Input data:
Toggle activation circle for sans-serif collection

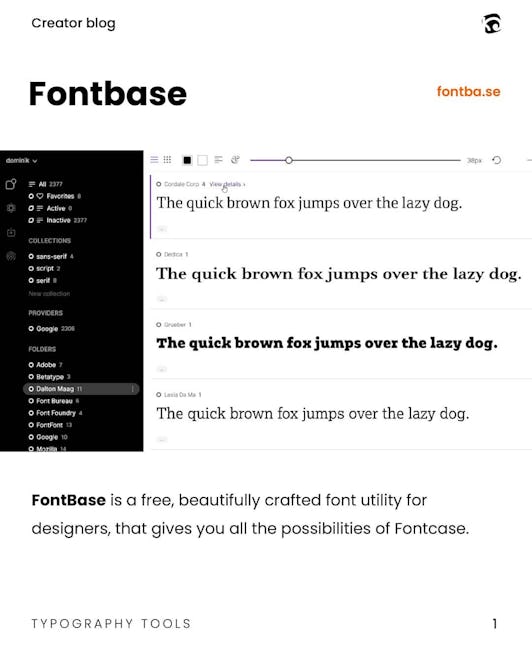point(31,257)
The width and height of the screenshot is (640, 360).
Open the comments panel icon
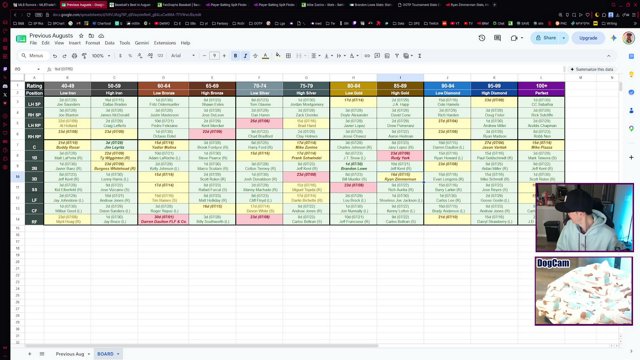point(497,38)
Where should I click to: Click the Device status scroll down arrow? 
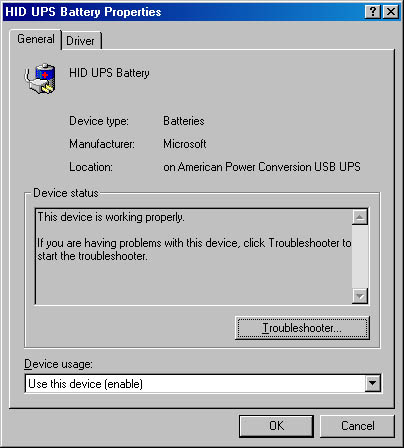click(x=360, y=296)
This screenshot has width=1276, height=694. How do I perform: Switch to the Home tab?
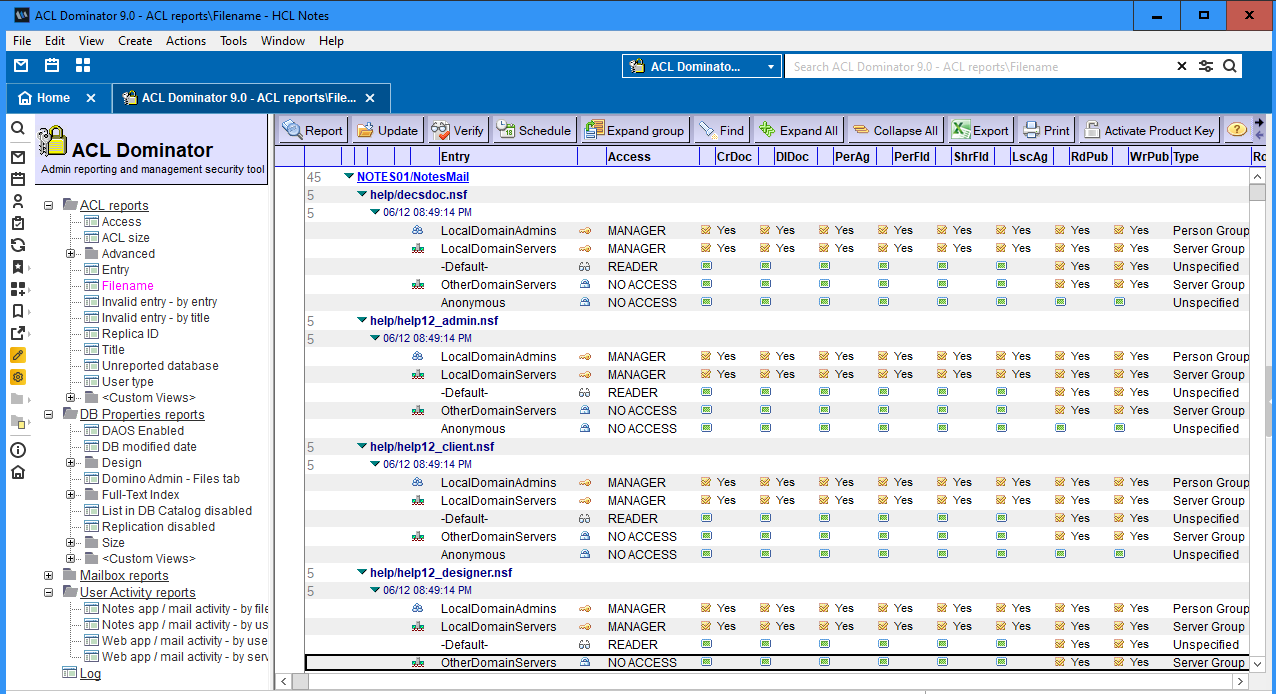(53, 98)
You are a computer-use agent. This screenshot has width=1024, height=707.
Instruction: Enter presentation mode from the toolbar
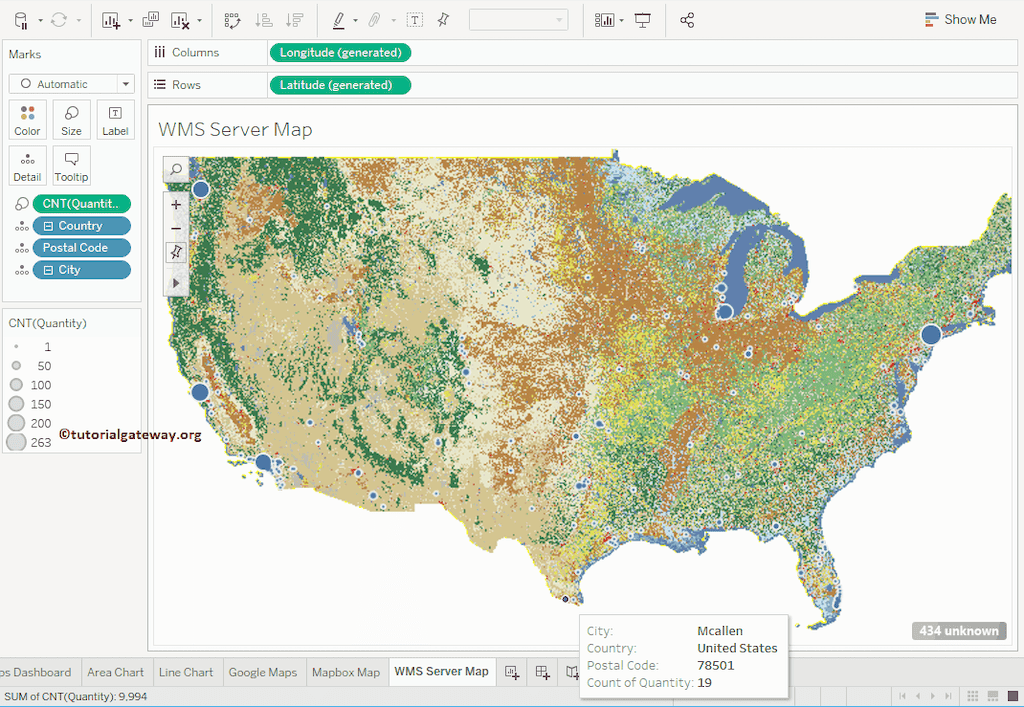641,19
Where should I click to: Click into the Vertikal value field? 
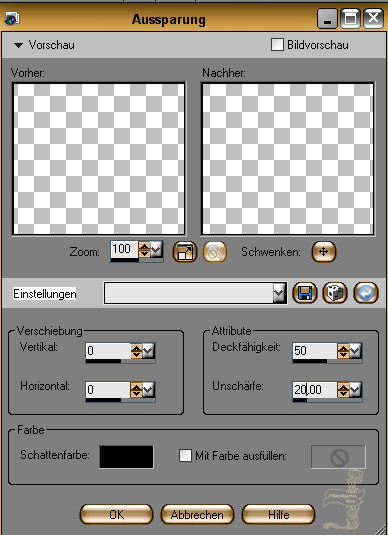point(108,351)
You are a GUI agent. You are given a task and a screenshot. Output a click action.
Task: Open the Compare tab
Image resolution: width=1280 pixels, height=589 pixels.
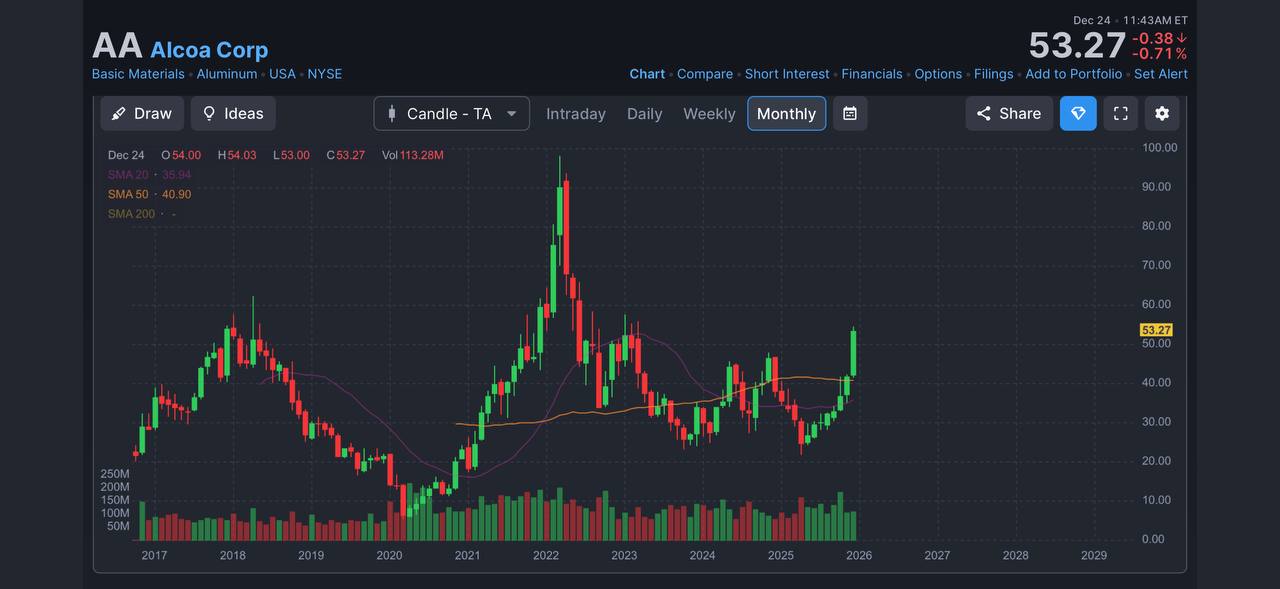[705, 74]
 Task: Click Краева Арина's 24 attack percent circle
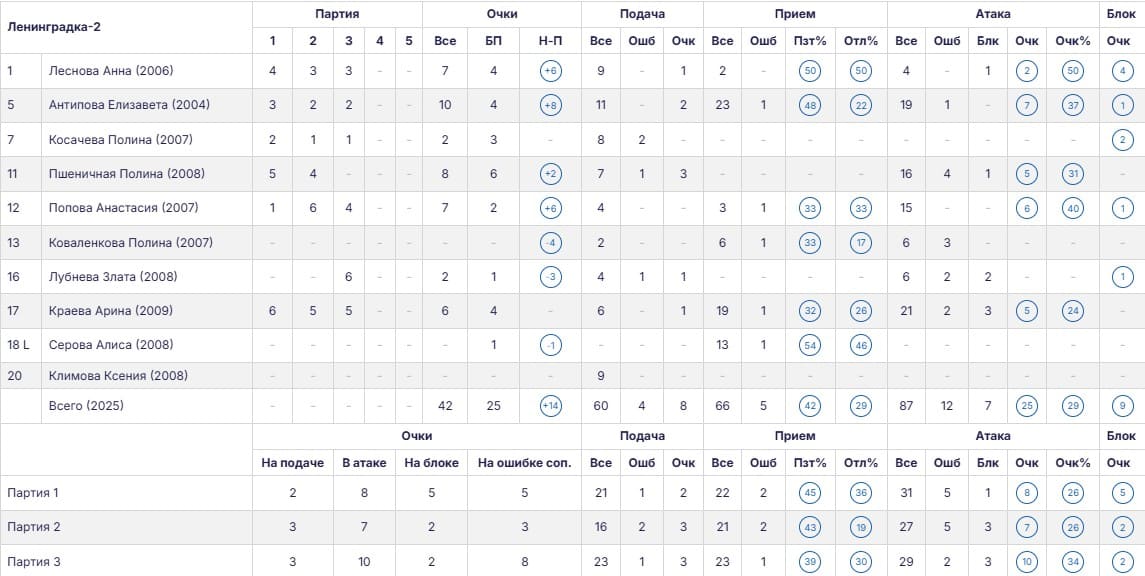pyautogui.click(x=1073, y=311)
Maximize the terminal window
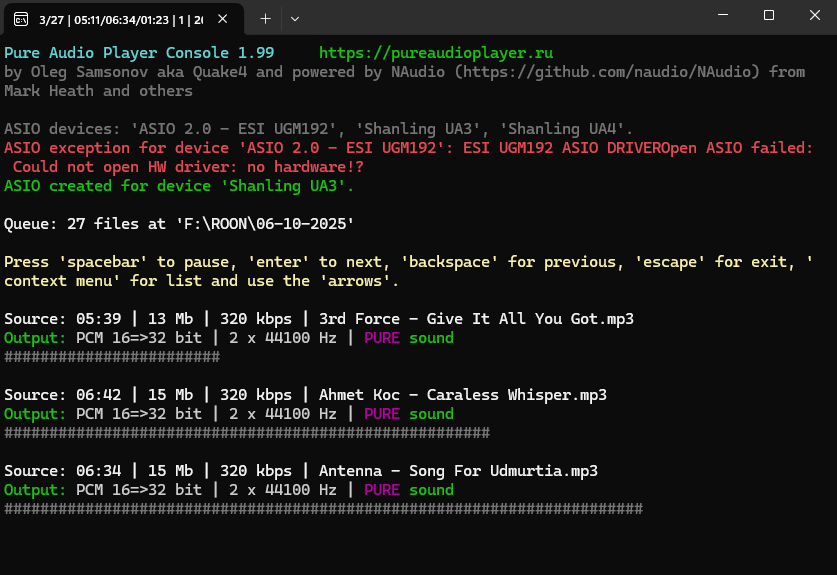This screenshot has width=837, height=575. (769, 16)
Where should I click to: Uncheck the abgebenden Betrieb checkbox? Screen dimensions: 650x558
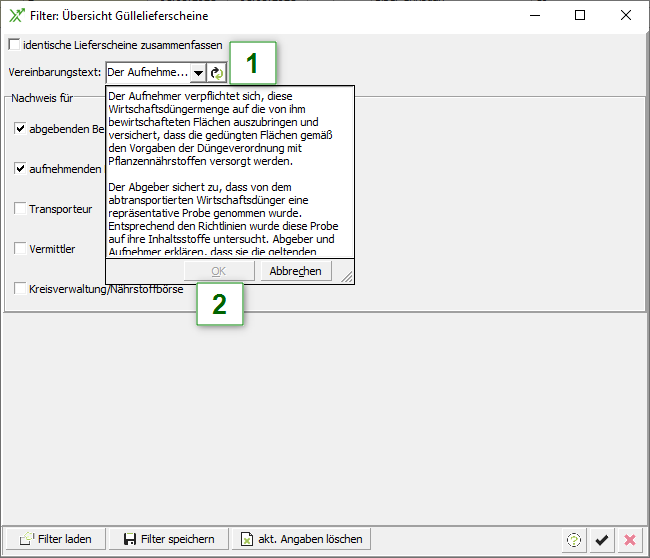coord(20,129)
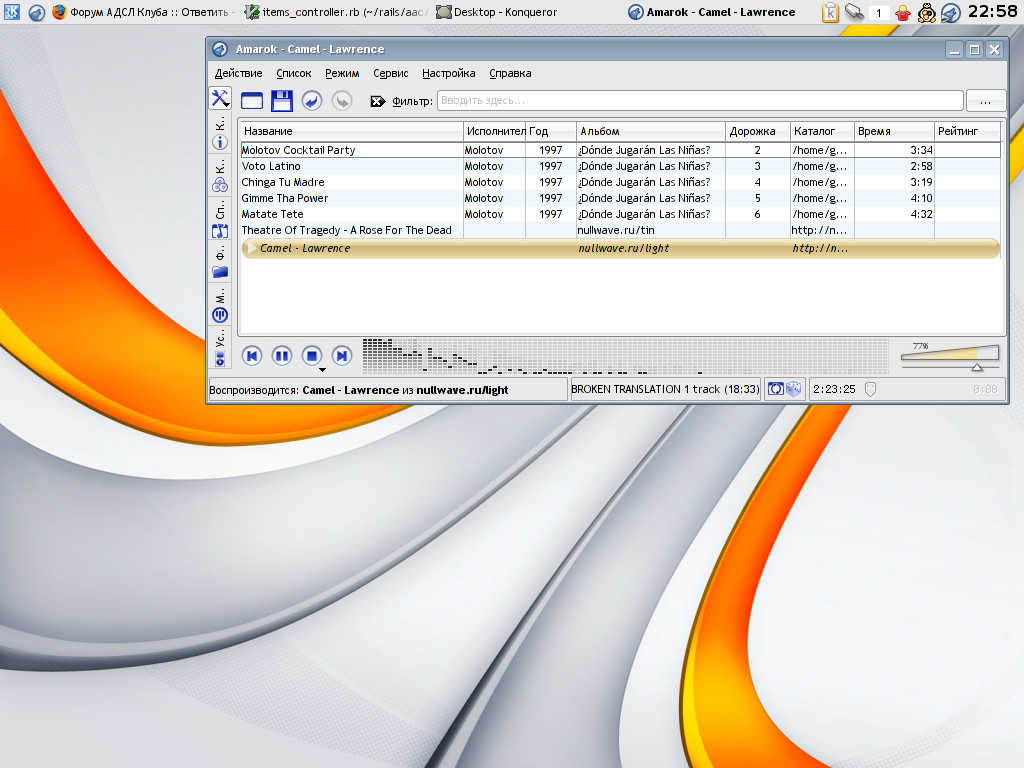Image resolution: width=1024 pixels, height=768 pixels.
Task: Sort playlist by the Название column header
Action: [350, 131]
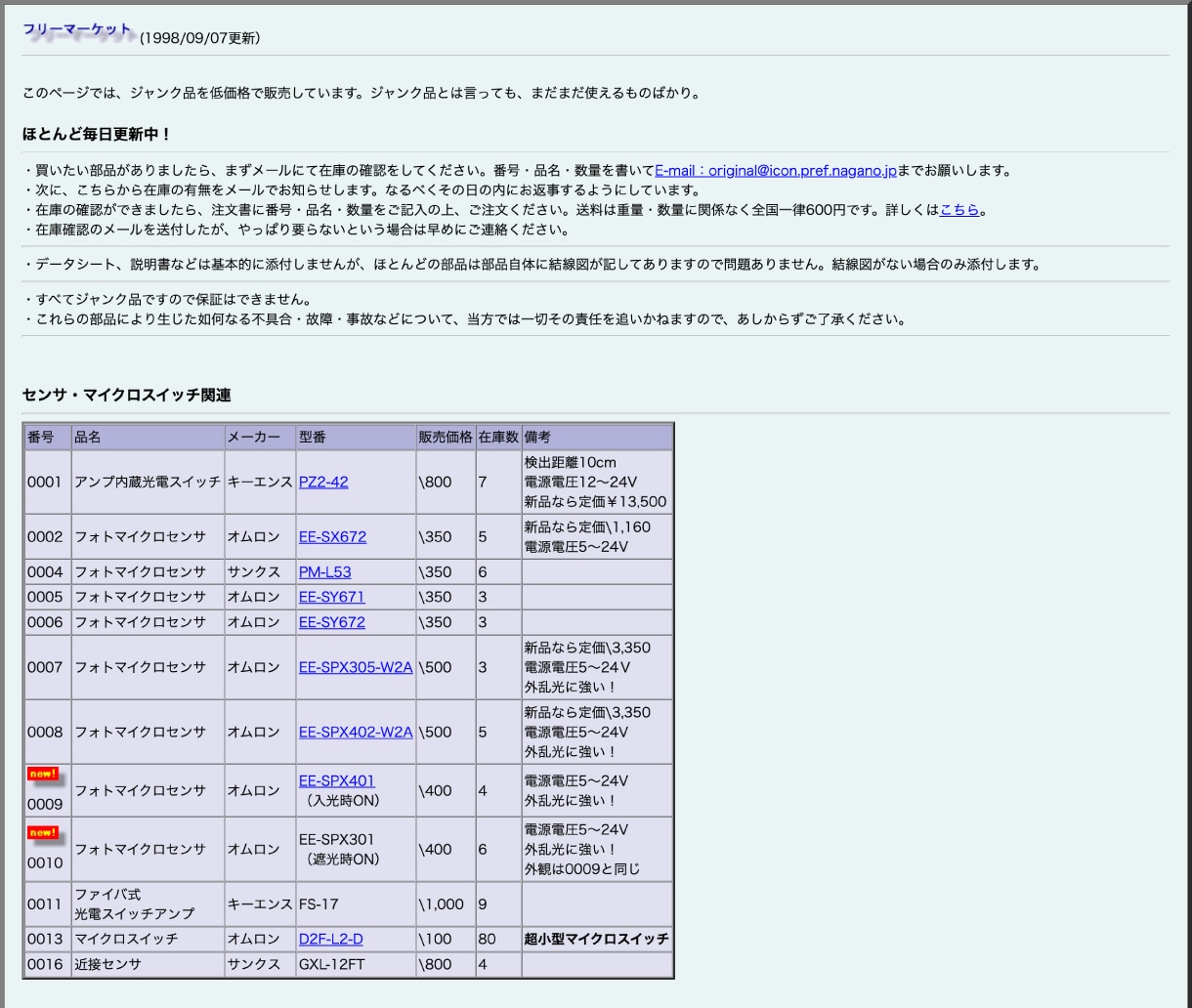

Activity: Beginning with the line that holds "Where should I click to: Click the" and ending with the last line of the material above, extract every line exactly, pictures excluded.

Exercise result:
Where should I click to: Click the Device status scroll down arrow? 
click(x=360, y=296)
This screenshot has width=1276, height=694. How do I perform: Switch to the Home tab?
(53, 98)
You are a computer-use agent. This screenshot has width=1024, height=707.
Instruction: Enter presentation mode from the toolbar
641,19
Where should I click to: Click into the Vertikal value field? 
point(108,351)
You are a GUI agent. You are given a task and a screenshot. Output a click action.
Task: Open the Compare tab
Image resolution: width=1280 pixels, height=589 pixels.
[705, 74]
 Task: Click Краева Арина's 24 attack percent circle
pyautogui.click(x=1073, y=311)
Maximize the terminal window
This screenshot has width=837, height=575. (769, 16)
Where should I click to: Uncheck the abgebenden Betrieb checkbox? Screen dimensions: 650x558
coord(20,129)
Image resolution: width=1024 pixels, height=768 pixels.
Task: Sort playlist by the Название column header
Action: [350, 131]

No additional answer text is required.